Work item
Report the count of lines holding "click" in the records, with no other words.

Records: Begin

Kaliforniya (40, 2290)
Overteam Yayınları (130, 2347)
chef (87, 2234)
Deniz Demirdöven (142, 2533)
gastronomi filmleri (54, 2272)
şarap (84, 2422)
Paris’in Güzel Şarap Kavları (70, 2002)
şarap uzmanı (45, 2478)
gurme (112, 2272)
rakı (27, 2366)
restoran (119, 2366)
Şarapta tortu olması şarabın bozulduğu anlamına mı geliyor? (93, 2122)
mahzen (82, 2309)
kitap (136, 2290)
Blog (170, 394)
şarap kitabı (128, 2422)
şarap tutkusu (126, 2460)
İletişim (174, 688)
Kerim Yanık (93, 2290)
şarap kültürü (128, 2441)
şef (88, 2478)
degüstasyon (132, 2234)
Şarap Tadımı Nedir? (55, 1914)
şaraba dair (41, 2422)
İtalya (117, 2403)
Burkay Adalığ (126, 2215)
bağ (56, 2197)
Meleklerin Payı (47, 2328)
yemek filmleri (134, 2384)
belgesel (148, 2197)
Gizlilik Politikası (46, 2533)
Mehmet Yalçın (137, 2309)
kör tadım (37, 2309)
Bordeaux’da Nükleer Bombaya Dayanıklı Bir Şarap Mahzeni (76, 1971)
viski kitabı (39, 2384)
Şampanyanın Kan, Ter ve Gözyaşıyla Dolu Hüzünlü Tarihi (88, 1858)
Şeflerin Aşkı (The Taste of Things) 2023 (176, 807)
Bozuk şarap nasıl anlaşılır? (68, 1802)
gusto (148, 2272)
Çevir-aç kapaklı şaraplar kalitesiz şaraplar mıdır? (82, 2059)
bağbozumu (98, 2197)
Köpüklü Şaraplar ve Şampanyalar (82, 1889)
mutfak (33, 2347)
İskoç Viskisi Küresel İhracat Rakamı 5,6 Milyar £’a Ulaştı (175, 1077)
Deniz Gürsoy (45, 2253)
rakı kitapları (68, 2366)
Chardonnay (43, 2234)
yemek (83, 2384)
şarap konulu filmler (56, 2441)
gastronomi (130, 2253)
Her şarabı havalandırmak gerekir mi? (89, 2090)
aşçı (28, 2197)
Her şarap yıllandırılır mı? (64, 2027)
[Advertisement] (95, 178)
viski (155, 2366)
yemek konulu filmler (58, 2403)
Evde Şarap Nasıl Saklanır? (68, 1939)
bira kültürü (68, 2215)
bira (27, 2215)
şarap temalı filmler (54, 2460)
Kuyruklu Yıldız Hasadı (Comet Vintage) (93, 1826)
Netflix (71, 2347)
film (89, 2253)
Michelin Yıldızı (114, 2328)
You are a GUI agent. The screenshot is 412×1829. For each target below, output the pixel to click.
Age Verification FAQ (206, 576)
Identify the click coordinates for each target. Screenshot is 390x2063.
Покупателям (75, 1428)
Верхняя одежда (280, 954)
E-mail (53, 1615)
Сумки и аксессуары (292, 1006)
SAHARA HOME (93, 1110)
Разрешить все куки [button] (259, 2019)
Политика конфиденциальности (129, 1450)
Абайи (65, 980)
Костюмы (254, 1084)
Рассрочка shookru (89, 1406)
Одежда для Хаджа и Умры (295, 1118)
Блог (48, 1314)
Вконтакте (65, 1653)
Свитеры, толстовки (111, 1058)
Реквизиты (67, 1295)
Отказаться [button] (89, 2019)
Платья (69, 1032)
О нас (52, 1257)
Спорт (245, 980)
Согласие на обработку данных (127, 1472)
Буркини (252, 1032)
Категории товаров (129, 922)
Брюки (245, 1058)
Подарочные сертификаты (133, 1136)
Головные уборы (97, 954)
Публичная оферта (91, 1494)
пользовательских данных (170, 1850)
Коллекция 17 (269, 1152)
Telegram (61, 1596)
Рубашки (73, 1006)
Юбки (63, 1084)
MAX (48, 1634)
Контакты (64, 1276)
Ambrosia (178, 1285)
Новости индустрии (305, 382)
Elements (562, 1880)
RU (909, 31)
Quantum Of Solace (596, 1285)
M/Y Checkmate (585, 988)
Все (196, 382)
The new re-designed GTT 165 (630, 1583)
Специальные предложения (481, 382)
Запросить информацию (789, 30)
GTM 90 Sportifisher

Records: End

Solution to the problem
2